Prompt: Reproduce the records verbatim, from the line containing "Task: Click the scrollbar" through the line containing "(x=720, y=391)", including both of those lines.

(Element lookup records)
━━━━━━

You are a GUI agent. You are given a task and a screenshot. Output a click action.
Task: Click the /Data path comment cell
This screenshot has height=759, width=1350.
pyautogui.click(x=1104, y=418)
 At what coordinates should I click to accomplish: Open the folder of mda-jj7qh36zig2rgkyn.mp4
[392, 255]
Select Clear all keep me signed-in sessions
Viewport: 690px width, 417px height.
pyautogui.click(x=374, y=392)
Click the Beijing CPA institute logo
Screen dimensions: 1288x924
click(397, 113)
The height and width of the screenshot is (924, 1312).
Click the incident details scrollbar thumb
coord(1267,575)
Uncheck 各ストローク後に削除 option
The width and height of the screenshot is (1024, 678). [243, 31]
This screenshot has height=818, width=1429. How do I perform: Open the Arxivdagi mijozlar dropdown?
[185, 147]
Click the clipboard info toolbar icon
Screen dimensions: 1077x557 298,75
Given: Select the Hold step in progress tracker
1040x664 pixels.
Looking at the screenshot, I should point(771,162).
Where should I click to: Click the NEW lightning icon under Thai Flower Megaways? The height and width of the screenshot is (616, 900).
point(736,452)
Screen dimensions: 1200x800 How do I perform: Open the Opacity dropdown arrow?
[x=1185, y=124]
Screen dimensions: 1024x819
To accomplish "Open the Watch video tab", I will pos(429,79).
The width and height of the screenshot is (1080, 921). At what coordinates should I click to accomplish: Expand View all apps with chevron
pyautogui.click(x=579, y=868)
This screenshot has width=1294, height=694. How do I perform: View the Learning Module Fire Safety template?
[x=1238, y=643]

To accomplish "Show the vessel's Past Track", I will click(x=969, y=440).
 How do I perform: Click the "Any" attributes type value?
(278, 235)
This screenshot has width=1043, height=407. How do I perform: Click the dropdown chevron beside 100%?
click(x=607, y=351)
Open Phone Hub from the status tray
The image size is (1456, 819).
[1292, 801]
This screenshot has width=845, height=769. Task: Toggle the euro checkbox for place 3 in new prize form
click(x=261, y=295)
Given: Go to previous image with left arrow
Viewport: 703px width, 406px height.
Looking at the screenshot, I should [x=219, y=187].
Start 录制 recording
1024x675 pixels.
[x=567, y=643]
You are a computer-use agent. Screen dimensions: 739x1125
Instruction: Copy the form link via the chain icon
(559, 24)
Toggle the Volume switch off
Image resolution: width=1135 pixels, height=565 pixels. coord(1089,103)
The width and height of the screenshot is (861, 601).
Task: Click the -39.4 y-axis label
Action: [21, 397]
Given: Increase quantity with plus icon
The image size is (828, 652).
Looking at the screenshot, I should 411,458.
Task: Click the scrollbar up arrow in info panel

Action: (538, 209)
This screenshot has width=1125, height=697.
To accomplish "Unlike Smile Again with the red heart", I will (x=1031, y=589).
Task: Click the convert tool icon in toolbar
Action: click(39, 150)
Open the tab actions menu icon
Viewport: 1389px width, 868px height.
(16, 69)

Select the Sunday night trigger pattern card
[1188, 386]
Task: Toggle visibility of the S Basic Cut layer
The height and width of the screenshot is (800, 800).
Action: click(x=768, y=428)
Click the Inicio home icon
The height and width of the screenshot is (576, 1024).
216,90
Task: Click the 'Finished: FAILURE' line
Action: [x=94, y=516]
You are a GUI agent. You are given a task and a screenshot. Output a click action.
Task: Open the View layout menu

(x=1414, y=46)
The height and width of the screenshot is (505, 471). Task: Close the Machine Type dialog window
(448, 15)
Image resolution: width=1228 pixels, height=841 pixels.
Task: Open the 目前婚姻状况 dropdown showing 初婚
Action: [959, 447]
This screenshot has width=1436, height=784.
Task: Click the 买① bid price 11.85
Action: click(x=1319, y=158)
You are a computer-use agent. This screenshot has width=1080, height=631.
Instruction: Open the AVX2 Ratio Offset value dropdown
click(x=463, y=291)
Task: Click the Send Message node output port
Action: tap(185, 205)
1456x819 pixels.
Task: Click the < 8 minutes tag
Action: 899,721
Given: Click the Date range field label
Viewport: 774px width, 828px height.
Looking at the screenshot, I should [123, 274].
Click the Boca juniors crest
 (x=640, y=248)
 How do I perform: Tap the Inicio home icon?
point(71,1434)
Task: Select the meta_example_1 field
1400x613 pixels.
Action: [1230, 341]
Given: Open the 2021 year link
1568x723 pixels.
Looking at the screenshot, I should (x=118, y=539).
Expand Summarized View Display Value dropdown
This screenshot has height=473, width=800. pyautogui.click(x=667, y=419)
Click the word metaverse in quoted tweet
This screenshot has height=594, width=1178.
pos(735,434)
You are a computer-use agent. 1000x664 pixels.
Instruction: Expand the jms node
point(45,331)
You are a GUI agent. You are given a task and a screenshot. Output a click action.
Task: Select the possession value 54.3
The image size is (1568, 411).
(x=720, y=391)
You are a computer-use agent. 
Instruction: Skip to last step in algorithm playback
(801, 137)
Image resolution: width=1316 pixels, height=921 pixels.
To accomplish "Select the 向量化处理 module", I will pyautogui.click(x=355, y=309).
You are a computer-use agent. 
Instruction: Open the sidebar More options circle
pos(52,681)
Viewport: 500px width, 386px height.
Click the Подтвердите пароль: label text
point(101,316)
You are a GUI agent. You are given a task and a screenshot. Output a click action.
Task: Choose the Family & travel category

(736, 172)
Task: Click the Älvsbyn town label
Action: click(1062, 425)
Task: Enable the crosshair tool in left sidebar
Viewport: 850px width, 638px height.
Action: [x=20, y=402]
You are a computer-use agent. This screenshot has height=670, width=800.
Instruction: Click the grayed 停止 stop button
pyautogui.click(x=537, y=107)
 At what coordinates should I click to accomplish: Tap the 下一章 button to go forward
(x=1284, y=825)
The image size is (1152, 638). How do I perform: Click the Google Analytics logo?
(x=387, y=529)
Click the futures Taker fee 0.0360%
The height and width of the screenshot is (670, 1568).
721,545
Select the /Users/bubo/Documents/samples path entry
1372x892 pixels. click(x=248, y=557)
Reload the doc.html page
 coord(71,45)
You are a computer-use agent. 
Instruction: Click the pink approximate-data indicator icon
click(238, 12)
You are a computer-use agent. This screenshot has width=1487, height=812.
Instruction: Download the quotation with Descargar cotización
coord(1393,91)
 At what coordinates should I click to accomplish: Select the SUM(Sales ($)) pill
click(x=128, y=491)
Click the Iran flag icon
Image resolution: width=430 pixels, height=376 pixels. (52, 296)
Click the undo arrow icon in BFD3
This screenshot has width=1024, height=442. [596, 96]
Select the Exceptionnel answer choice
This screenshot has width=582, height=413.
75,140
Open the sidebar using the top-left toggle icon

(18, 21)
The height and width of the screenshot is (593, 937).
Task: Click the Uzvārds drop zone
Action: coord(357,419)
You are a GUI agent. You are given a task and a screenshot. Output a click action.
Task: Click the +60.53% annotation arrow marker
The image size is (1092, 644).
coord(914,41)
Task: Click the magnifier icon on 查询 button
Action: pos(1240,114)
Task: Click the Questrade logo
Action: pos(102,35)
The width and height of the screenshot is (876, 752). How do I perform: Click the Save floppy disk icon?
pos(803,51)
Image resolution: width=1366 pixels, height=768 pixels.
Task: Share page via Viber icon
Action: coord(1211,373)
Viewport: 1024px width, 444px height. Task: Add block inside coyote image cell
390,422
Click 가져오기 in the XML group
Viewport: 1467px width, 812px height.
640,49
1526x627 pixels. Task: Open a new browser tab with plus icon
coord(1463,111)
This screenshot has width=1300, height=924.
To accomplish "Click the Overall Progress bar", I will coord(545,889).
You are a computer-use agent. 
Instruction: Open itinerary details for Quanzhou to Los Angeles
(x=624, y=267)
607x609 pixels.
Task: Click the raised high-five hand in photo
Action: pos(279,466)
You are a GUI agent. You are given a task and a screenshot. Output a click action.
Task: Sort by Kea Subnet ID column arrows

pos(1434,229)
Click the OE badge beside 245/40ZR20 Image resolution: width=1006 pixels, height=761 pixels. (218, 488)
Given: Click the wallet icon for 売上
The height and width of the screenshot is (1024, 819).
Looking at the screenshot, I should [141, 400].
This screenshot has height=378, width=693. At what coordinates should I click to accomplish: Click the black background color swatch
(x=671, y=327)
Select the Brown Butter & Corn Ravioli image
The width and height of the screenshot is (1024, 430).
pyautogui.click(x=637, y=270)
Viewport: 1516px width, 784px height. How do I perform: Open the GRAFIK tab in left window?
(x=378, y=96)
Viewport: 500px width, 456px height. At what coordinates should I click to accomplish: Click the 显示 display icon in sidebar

━━━━━━

Answer to the problem:
Task: Click the scrollbar up arrow in info panel

Action: (538, 209)
This screenshot has width=1125, height=697.
To accomplish "Unlike Smile Again with the red heart", I will (x=1031, y=589).
Task: Click the convert tool icon in toolbar
Action: click(39, 150)
Open the tab actions menu icon
Viewport: 1389px width, 868px height.
(16, 69)

Select the Sunday night trigger pattern card
[1188, 386]
Task: Toggle visibility of the S Basic Cut layer
The height and width of the screenshot is (800, 800).
Action: click(x=768, y=428)
Click the Inicio home icon
The height and width of the screenshot is (576, 1024).
216,90
Task: Click the 'Finished: FAILURE' line
Action: [x=94, y=516]
You are a GUI agent. You are given a task and a screenshot. Output a click action.
Task: Open the View layout menu

(x=1414, y=46)
The height and width of the screenshot is (505, 471). Task: Close the Machine Type dialog window
(448, 15)
Image resolution: width=1228 pixels, height=841 pixels.
Task: Open the 目前婚姻状况 dropdown showing 初婚
Action: [959, 447]
This screenshot has width=1436, height=784.
Task: Click the 买① bid price 11.85
Action: click(x=1319, y=158)
You are a computer-use agent. This screenshot has width=1080, height=631.
Instruction: Open the AVX2 Ratio Offset value dropdown
click(x=463, y=291)
Task: Click the Send Message node output port
Action: tap(185, 205)
1456x819 pixels.
Task: Click the < 8 minutes tag
Action: 899,721
Given: Click the Date range field label
Viewport: 774px width, 828px height.
Looking at the screenshot, I should [123, 274].
Click the Boca juniors crest
 (x=640, y=248)
 How do I perform: Tap the Inicio home icon?
point(71,1434)
Task: Select the meta_example_1 field
1400x613 pixels.
Action: [1230, 341]
Given: Open the 2021 year link
1568x723 pixels.
Looking at the screenshot, I should (x=118, y=539).
Expand Summarized View Display Value dropdown
This screenshot has height=473, width=800. pyautogui.click(x=667, y=419)
Click the word metaverse in quoted tweet
This screenshot has height=594, width=1178.
pos(735,434)
You are a computer-use agent. 1000x664 pixels.
Instruction: Expand the jms node
point(45,331)
You are a GUI agent. You are given a task and a screenshot. Output a click action.
Task: Select the possession value 54.3
The image size is (1568, 411).
(x=720, y=391)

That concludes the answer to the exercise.